===== RECORDS

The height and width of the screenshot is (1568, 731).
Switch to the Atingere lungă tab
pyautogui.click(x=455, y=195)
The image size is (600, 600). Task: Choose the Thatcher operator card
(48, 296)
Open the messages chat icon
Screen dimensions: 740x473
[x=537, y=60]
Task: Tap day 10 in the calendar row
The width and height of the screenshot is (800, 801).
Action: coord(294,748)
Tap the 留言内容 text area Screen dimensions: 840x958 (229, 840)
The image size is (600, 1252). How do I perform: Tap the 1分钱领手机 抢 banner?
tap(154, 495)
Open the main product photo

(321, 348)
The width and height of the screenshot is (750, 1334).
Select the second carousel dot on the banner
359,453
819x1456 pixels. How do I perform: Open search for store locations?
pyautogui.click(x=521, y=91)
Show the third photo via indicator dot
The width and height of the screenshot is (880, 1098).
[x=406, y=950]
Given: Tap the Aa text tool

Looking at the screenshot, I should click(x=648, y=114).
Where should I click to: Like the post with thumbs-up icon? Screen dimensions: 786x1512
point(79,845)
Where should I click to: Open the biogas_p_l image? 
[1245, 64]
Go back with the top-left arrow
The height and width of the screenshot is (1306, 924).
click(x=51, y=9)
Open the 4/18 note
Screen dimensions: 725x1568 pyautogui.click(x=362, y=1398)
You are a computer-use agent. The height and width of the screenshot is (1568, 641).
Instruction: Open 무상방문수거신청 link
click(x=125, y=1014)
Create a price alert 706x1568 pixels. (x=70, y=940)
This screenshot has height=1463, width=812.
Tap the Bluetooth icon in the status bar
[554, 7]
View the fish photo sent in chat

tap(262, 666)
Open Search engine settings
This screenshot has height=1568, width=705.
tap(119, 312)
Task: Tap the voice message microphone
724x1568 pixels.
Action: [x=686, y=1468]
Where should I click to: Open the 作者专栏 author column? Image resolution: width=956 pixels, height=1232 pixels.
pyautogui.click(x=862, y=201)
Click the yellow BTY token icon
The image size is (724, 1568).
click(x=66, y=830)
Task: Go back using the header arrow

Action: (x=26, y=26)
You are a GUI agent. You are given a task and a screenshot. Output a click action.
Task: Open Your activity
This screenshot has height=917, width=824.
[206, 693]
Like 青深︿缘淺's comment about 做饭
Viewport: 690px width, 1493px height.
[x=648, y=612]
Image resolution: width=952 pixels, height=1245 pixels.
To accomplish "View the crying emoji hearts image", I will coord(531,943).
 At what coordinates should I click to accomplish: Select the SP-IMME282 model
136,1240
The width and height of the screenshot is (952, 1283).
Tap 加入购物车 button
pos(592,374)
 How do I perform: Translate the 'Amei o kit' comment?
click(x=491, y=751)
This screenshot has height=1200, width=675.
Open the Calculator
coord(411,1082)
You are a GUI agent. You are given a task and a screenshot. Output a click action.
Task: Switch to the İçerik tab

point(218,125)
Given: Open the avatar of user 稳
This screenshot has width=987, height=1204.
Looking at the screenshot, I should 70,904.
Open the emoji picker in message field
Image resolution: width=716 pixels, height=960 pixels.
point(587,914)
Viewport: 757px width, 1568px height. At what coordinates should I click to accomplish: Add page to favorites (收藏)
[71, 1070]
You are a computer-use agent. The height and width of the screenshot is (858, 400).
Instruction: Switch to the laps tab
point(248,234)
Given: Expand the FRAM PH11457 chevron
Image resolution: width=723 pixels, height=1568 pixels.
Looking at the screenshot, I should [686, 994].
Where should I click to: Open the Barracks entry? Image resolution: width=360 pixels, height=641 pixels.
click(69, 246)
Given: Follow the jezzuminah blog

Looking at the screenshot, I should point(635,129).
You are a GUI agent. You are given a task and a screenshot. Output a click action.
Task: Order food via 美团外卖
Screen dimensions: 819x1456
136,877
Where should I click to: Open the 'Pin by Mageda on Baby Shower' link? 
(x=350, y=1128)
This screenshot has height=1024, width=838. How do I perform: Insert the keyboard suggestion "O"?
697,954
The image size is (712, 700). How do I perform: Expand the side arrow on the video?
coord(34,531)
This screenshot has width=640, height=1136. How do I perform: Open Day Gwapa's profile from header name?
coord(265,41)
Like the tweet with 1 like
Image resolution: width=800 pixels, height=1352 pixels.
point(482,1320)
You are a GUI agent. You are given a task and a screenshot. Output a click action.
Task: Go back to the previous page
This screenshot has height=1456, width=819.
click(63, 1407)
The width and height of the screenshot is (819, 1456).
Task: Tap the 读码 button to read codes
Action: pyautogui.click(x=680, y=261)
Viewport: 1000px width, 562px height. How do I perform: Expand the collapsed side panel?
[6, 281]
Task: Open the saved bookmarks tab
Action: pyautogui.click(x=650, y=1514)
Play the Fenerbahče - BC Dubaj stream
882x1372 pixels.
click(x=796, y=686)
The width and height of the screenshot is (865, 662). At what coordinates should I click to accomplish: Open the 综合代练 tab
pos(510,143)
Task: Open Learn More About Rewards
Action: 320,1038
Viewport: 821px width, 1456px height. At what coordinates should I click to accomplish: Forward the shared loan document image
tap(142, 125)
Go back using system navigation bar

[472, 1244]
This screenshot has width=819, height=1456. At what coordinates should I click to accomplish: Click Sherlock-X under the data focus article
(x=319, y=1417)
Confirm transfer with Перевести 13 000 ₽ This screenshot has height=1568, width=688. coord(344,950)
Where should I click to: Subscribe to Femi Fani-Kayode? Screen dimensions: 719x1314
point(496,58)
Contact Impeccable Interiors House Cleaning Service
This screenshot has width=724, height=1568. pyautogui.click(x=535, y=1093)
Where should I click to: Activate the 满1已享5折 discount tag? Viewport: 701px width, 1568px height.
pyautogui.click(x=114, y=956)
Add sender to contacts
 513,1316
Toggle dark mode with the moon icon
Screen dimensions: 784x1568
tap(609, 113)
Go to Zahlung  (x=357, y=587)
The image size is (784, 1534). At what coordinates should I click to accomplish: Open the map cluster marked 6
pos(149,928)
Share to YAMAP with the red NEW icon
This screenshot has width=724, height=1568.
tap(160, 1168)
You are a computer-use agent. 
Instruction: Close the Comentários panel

==========

### WORK INSTRUCTIONS
Reproduce all of the data above line for line, with no changes.

### REPLY TO THE TASK
The height and width of the screenshot is (1568, 731).
Switch to the Atingere lungă tab
pyautogui.click(x=455, y=195)
The image size is (600, 600). Task: Choose the Thatcher operator card
(48, 296)
Open the messages chat icon
Screen dimensions: 740x473
[x=537, y=60]
Task: Tap day 10 in the calendar row
The width and height of the screenshot is (800, 801).
Action: coord(294,748)
Tap the 留言内容 text area Screen dimensions: 840x958 (229, 840)
The image size is (600, 1252). How do I perform: Tap the 1分钱领手机 抢 banner?
tap(154, 495)
Open the main product photo

(321, 348)
The width and height of the screenshot is (750, 1334).
Select the second carousel dot on the banner
359,453
819x1456 pixels. How do I perform: Open search for store locations?
pyautogui.click(x=521, y=91)
Show the third photo via indicator dot
The width and height of the screenshot is (880, 1098).
[x=406, y=950]
Given: Tap the Aa text tool

Looking at the screenshot, I should click(x=648, y=114).
Where should I click to: Like the post with thumbs-up icon? Screen dimensions: 786x1512
point(79,845)
Where should I click to: Open the biogas_p_l image? 
[1245, 64]
Go back with the top-left arrow
The height and width of the screenshot is (1306, 924).
click(x=51, y=9)
Open the 4/18 note
Screen dimensions: 725x1568 pyautogui.click(x=362, y=1398)
You are a computer-use agent. The height and width of the screenshot is (1568, 641).
Instruction: Open 무상방문수거신청 link
click(x=125, y=1014)
Create a price alert 706x1568 pixels. (x=70, y=940)
This screenshot has height=1463, width=812.
Tap the Bluetooth icon in the status bar
[554, 7]
View the fish photo sent in chat

tap(262, 666)
Open Search engine settings
This screenshot has height=1568, width=705.
tap(119, 312)
Task: Tap the voice message microphone
724x1568 pixels.
Action: [x=686, y=1468]
Where should I click to: Open the 作者专栏 author column? Image resolution: width=956 pixels, height=1232 pixels.
pyautogui.click(x=862, y=201)
Click the yellow BTY token icon
The image size is (724, 1568).
click(x=66, y=830)
Task: Go back using the header arrow

Action: (x=26, y=26)
You are a GUI agent. You are given a task and a screenshot. Output a click action.
Task: Open Your activity
This screenshot has height=917, width=824.
[206, 693]
Like 青深︿缘淺's comment about 做饭
Viewport: 690px width, 1493px height.
[x=648, y=612]
Image resolution: width=952 pixels, height=1245 pixels.
To accomplish "View the crying emoji hearts image", I will coord(531,943).
 At what coordinates should I click to accomplish: Select the SP-IMME282 model
136,1240
The width and height of the screenshot is (952, 1283).
Tap 加入购物车 button
pos(592,374)
 How do I perform: Translate the 'Amei o kit' comment?
click(x=491, y=751)
This screenshot has height=1200, width=675.
Open the Calculator
coord(411,1082)
You are a GUI agent. You are given a task and a screenshot. Output a click action.
Task: Switch to the İçerik tab

point(218,125)
Given: Open the avatar of user 稳
This screenshot has width=987, height=1204.
Looking at the screenshot, I should 70,904.
Open the emoji picker in message field
Image resolution: width=716 pixels, height=960 pixels.
point(587,914)
Viewport: 757px width, 1568px height. At what coordinates should I click to accomplish: Add page to favorites (收藏)
[71, 1070]
You are a computer-use agent. The height and width of the screenshot is (858, 400).
Instruction: Switch to the laps tab
point(248,234)
Given: Expand the FRAM PH11457 chevron
Image resolution: width=723 pixels, height=1568 pixels.
Looking at the screenshot, I should [686, 994].
Where should I click to: Open the Barracks entry? Image resolution: width=360 pixels, height=641 pixels.
click(69, 246)
Given: Follow the jezzuminah blog

Looking at the screenshot, I should point(635,129).
You are a GUI agent. You are given a task and a screenshot. Output a click action.
Task: Order food via 美团外卖
Screen dimensions: 819x1456
136,877
Where should I click to: Open the 'Pin by Mageda on Baby Shower' link? 
(x=350, y=1128)
This screenshot has height=1024, width=838. How do I perform: Insert the keyboard suggestion "O"?
697,954
The image size is (712, 700). How do I perform: Expand the side arrow on the video?
coord(34,531)
This screenshot has width=640, height=1136. How do I perform: Open Day Gwapa's profile from header name?
coord(265,41)
Like the tweet with 1 like
Image resolution: width=800 pixels, height=1352 pixels.
point(482,1320)
You are a GUI agent. You are given a task and a screenshot. Output a click action.
Task: Go back to the previous page
This screenshot has height=1456, width=819.
click(63, 1407)
The width and height of the screenshot is (819, 1456).
Task: Tap the 读码 button to read codes
Action: pyautogui.click(x=680, y=261)
Viewport: 1000px width, 562px height. How do I perform: Expand the collapsed side panel?
[6, 281]
Task: Open the saved bookmarks tab
Action: pyautogui.click(x=650, y=1514)
Play the Fenerbahče - BC Dubaj stream
882x1372 pixels.
click(x=796, y=686)
The width and height of the screenshot is (865, 662). At what coordinates should I click to accomplish: Open the 综合代练 tab
pos(510,143)
Task: Open Learn More About Rewards
Action: 320,1038
Viewport: 821px width, 1456px height. At what coordinates should I click to accomplish: Forward the shared loan document image
tap(142, 125)
Go back using system navigation bar

[472, 1244]
This screenshot has width=819, height=1456. At what coordinates should I click to accomplish: Click Sherlock-X under the data focus article
(x=319, y=1417)
Confirm transfer with Перевести 13 000 ₽ This screenshot has height=1568, width=688. coord(344,950)
Where should I click to: Subscribe to Femi Fani-Kayode? Screen dimensions: 719x1314
point(496,58)
Contact Impeccable Interiors House Cleaning Service
This screenshot has width=724, height=1568. pyautogui.click(x=535, y=1093)
Where should I click to: Activate the 满1已享5折 discount tag? Viewport: 701px width, 1568px height.
pyautogui.click(x=114, y=956)
Add sender to contacts
 513,1316
Toggle dark mode with the moon icon
Screen dimensions: 784x1568
tap(609, 113)
Go to Zahlung  (x=357, y=587)
The image size is (784, 1534). At what coordinates should I click to accomplish: Open the map cluster marked 6
pos(149,928)
Share to YAMAP with the red NEW icon
This screenshot has width=724, height=1568.
tap(160, 1168)
You are a computer-use agent. 
Instruction: Close the Comentários panel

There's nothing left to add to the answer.